Blood smear with Wright's Stain captured at 100x under a clinical lab microscope.

Microscopy image of blood cells at 400x magnification.
Blood smear with Wright's Stain captured at 400x under a clinical lab microscope.

Blood smear with Wright's Stain captured at 400x under a clinical lab microscope using a Plan Fluor objective.

Friday, December 4, 2015

Understanding Microscope Resolution

A common misconception among first-time microscope purchasers is that more magnification is always better. Unfortunately, any microscope that advertises magnification above 1000x is offering empty magnification. You can learn more about empty magnification here. The limiting factor in a microscope is not its magnification, but rather its resolution. Resolution refers to the shortest distance between two separate points in a microscope's field of view that can still be distinguished as distinct entities.

Imagine a drawing that was made with large children's crayons, versus a drawing made with a sharp pencil. Microscopes with poor resolution will provide images that are similar to the crayon drawing, as the images will not be crisp and clear.

Numerical aperture determines the resolving power of a microscope objective lens, but the total resolution of the entire microscope is also dependent on the numerical aperture of the condenser (located beneath the stage on a compound biological microscope). The higher the numerical aperture of the complete microscope system, the better the resolution will be.

Aligning the microscope optical system is also important to ensure maximum microscopy resolution. The condenser must match the objective with respect to numerical aperture and adjustment of the aperture iris diaphragm. There is a great article here that discusses how to properly align the condenser as well as set the field iris diaphragm. The sketch below shows alignment of the iris diaphragm on the condenser (3) to match the objective value (4) of the current objective being used.

Lining up the iris diaphragm on the microscope condenser.
Iris Diaphragm on Microscope Condenser
Wavelength of light is an important factor in the resolution of a microscope.
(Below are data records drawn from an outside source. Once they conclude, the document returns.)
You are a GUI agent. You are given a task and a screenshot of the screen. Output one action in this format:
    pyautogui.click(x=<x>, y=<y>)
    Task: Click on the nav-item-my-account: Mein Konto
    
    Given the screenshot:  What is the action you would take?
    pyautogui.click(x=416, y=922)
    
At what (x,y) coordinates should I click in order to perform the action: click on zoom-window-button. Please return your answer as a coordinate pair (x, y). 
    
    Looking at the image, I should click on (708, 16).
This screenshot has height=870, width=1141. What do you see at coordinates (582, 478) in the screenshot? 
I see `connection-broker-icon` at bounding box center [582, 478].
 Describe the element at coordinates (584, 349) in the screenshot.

Shorter wavelengths will yield higher resolution. Therefore, the greatest resolving power in optical microscopy is realized with near-ultraviolet light which has the shortest effective imaging wavelength. When using near-ultraviolet light special Near-Ultraviolet microscope objectives are used.
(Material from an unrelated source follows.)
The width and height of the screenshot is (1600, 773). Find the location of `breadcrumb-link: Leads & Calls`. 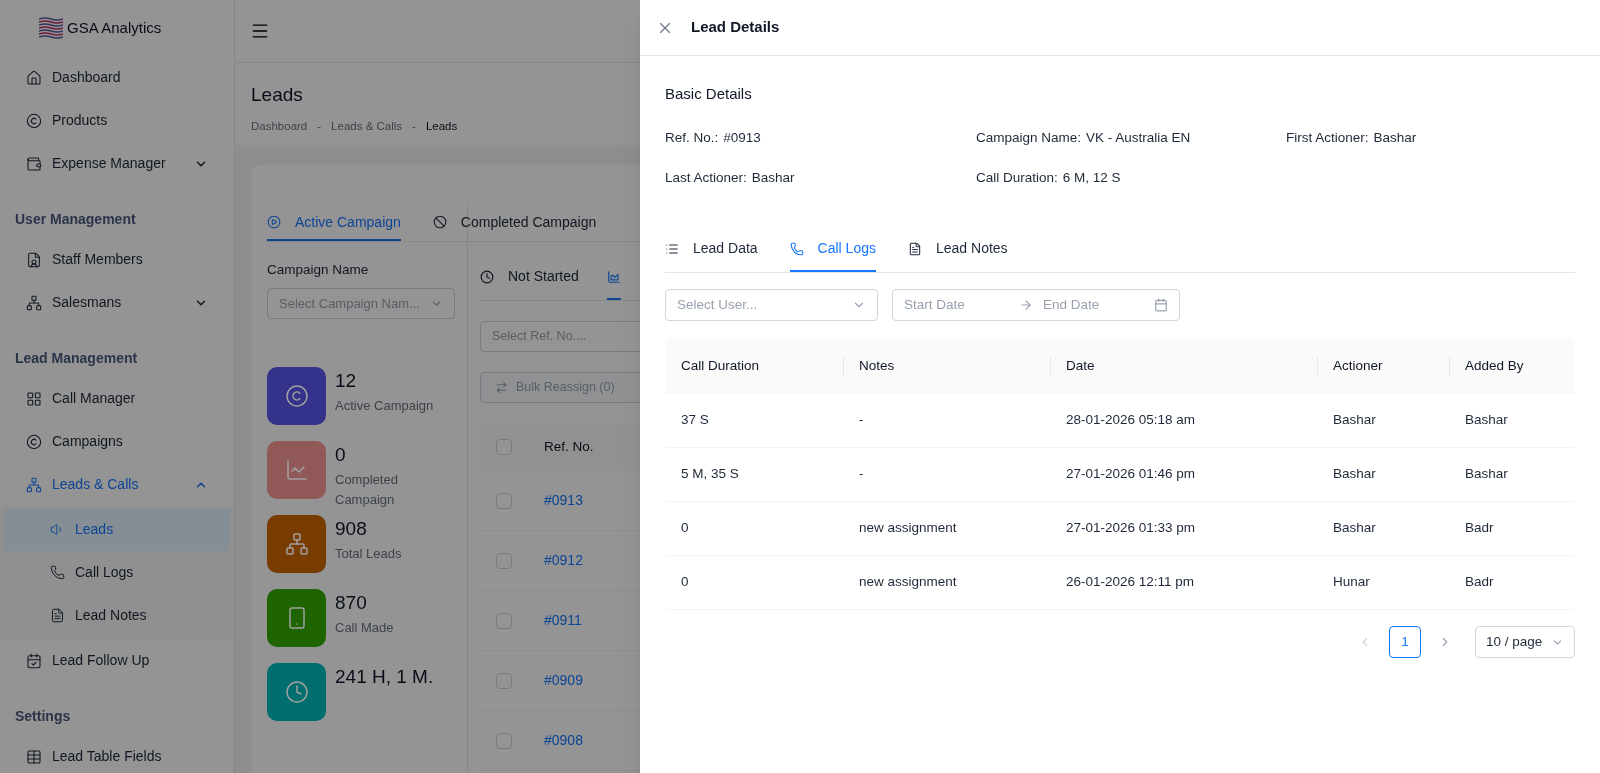

breadcrumb-link: Leads & Calls is located at coordinates (367, 126).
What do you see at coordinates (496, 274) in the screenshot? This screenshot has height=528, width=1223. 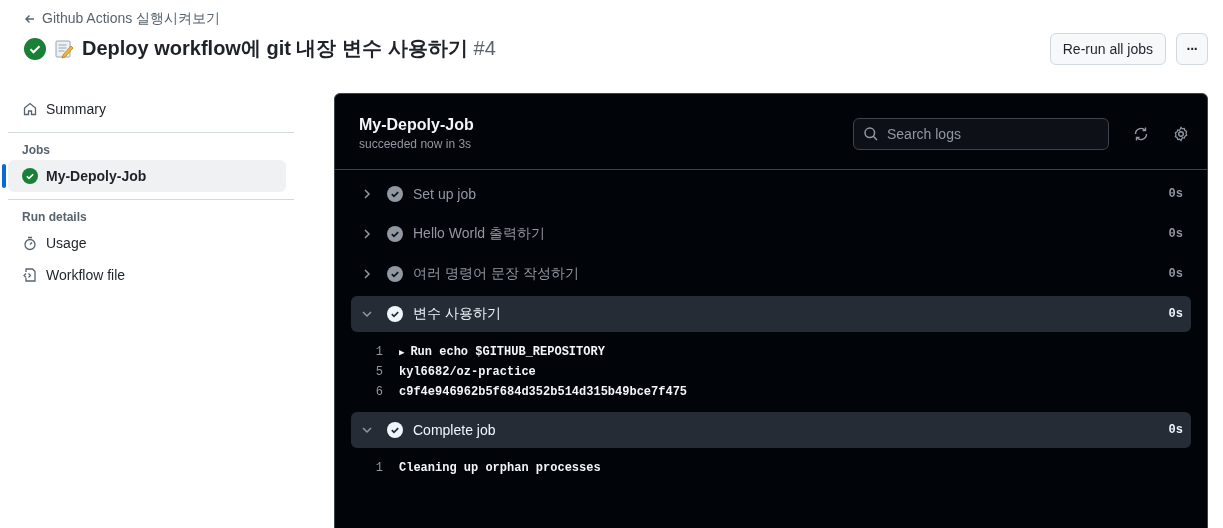 I see `step-name: 여러 명령어 문장 작성하기` at bounding box center [496, 274].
The resolution of a microscope provides the ability to view samples and specimens clearly. The main factor in determining resolution is the objective numerical aperture, but resolution is also dependent upon the type of specimen, coherence of illumination, degree of aberration correction and other factors such as contrast enhancing methodology in either the microscope's optical system or the sample itself.